[GIVEN ENTRIES Boundary: Start]

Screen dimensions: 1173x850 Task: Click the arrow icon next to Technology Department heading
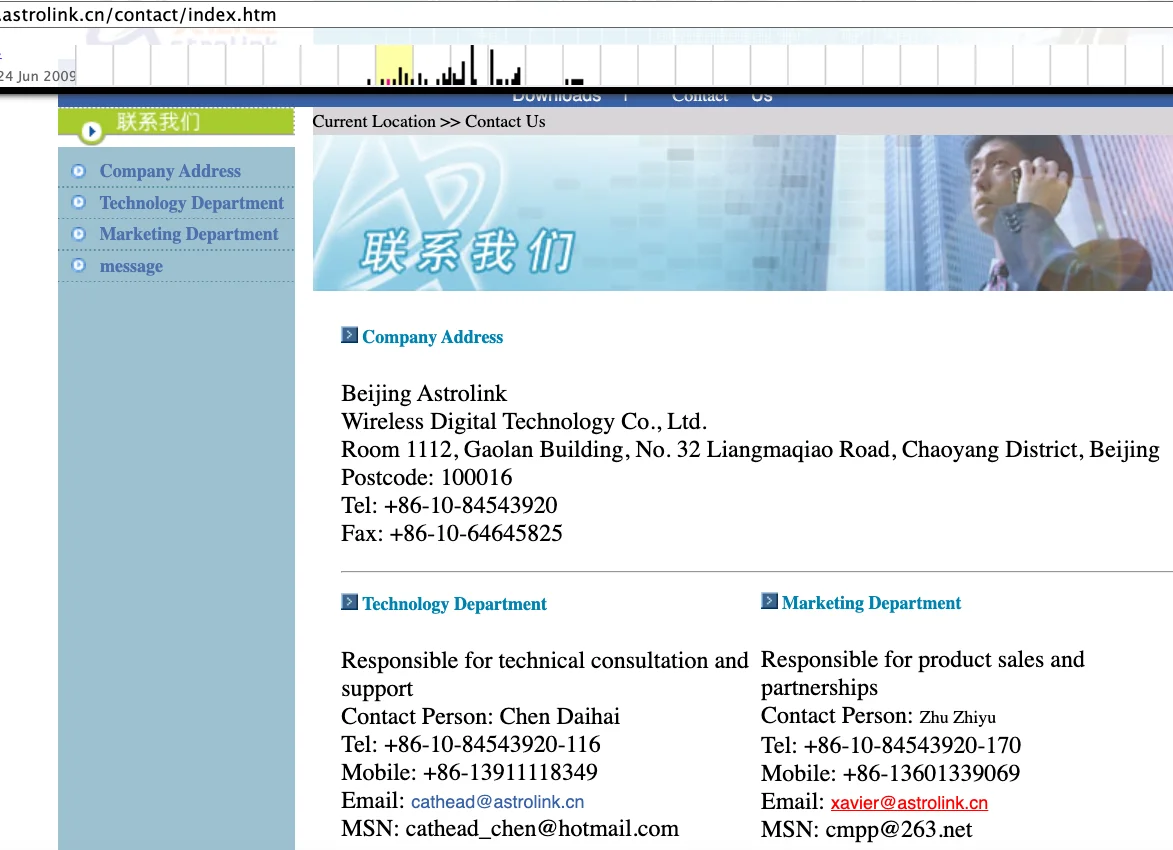pos(349,602)
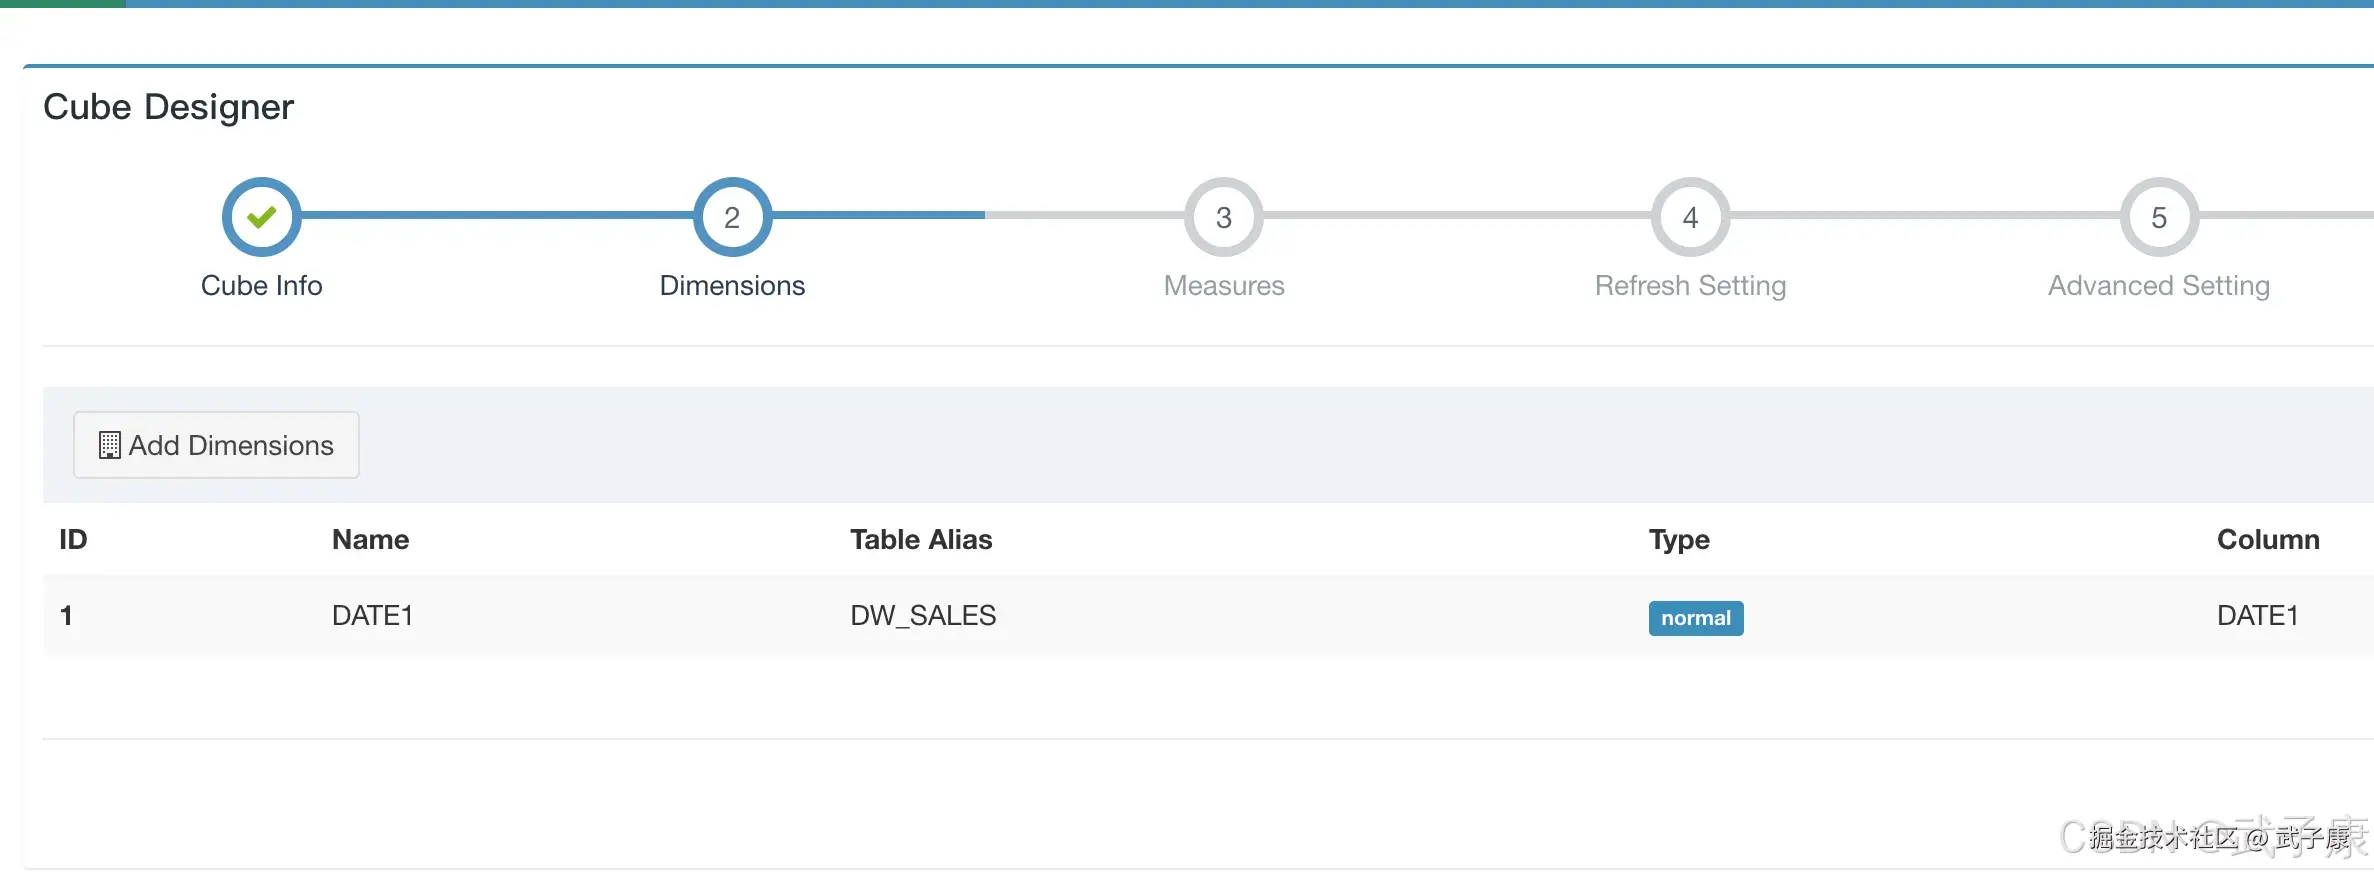The width and height of the screenshot is (2374, 876).
Task: Click the DATE1 value under Column
Action: pyautogui.click(x=2257, y=616)
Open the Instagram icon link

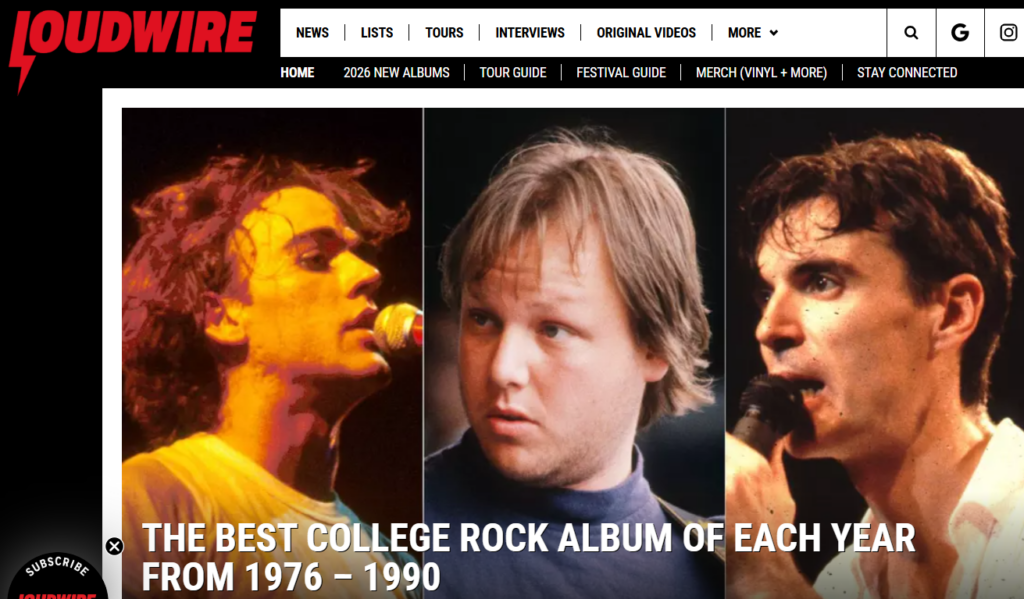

[GIVEN ENTRIES Boundary: End]

• YOUR INSTRUCTIONS
Apart from its pictures, the data is to be repeated exactly.

• WRITTEN ANSWER
Screen dimensions: 1173x850 Task: Click the arrow icon next to Technology Department heading
pos(349,602)
The width and height of the screenshot is (2374, 876).
Task: Click the DATE1 value under Column
Action: pyautogui.click(x=2257, y=616)
Open the Instagram icon link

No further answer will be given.